By Monday morning Brian and I independently had our answers. We both knew with no amount of uncertainty, Clara was to receive no stem cell transplant. Medically it makes no sense. But we can make no excuse for the answer we have been given. There is a blessed assurance of peace and comfort that has accompanied this decision in knowing it is God's will. But, it is hard. Really, really hard. We pray every day, as we have since May 23rd, for a miracle of healing, but if not, trust in the Lord's plan for her and our family. We have had many tender mercies this past week reminding us of a loving Heavenly Father who is watching over us. We are grateful to know that we can be together forever as a family. Knowing that, well, it makes trials like this, easier to bear. 

Wednesday and Thursday, Clara underwent a barrage of scans and tests. This evening we were given the results of most of them and are encouraged. In comparison to the previous work-up the neuroblastoma cells have greatly decreased in number. Initially she had "spots" in dozens of places within her body, and now the only seemingly active areas are her optic nerve region and the location of her primary tumor in her abdomen. It is possible these sites are actually scar tissue or dead cells, unfortunately there is no way of knowing.

The road ahead is long and uncertain. We will take it as it comes and trust in the Lord to direct us in the decisions we make for Clara. Meanwhile we will savor the time we have together as a family spent at home.

6 comments:

AmyDane Designs said...

That is one of the coolest, sweetest photos I have ever seen! It needs to be blown up and framed!! :) We will pray that news continues to be good for sweet sweet Clara! Enjoy your much deserved weekend! Amy

Anonymous said...

your testimony and faith is so inspiring. your daughter is in my prayers.

Anonymous said...

I've been reading your blog for a while now, a friend of mine in Seattle sent me a link. I live in Norway, but im truly toutched by the ordeals your sweet litte daughter is going trough. As a nurse I do find it rewarding reading stories from the patient (and families perspective) Your writing is truly amazing.

I was wondering, maybe my english is failing me, because you write that your are now choosing that Clara will not have a transplant? What is the next step for her instead?

I do not share your faith, but I do share the love a mother has for her children and you are on my mind! And my wishes is that Clara pulls trough, she is just such a beautiful little girl.

Kind regards
Anna

Bryce and Candice Blood Family said...

i can not even imagine the enormity or difficulty of making the decisions you are making as a parent to one of God's most precious spirits. i am so impressed by your faith and ability to trust the Lord. i am LDS and i understand the process but it all seems so daunting at the same time. i know He knows you and knows His will for your family. thank you for being willing to share the trials of your faith, of course it makes you stronger, but by sharing you make many of us stronger too. and more humble. you are certainly amazing examples of true believers. i pray that God will bless you with understanding, comfort, and mostly a miracle.

tharker said...

Natasha and Brian,

I can't adequately tell you how much your faith and full trust in the Lord has taught me.

I am praying for Clara and for each of you every single day.
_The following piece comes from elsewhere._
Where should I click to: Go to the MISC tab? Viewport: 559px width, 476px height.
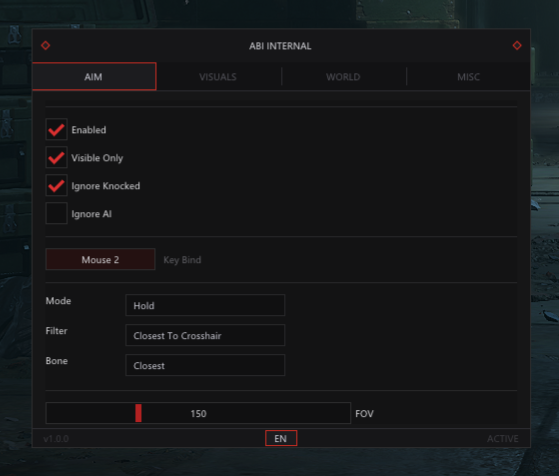468,77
I pray that you can feel the love and prayers of so many.

Thank you for sharing and being so open and honest about this journey. Your family is always in our thoughts and prayers.

Loves,
Tiffani

Anonymous said...

I am so thankful for people like you who are able to keep hope and a large perspective, even when it becomes really really difficult. That made me teary eyed as well, not just because of sweet Clara but because of your faith in our eternal savior. Thank goodness for eternal families, and thank goodness for sweet spirits like Clara who remind us all. I wish you the best of luck too, and know, for certain, that she will always be where she needs to be; home.

I have learned that no righteous person dies before their time. A very similar experience has happened in my family. In response, I prayed and told Heavenly Father that my family had enough faith to defeat my aunt's cancer. When I "told" the Lord what I expected the thought that kept coming back to me was "but do you have enough faith to let her go?" Finally after being humbled, I pleaded with the Lord and understood that his will would be best. I am sure your heart has been there:). My aunt, who was given two months to live, carries on after two years since she was discovered to have 14 tumors. Perhaps she will go any day now, but I can carry on knowing Heavenly Father knows best. I love the effort you have put into this blog for all of us to read!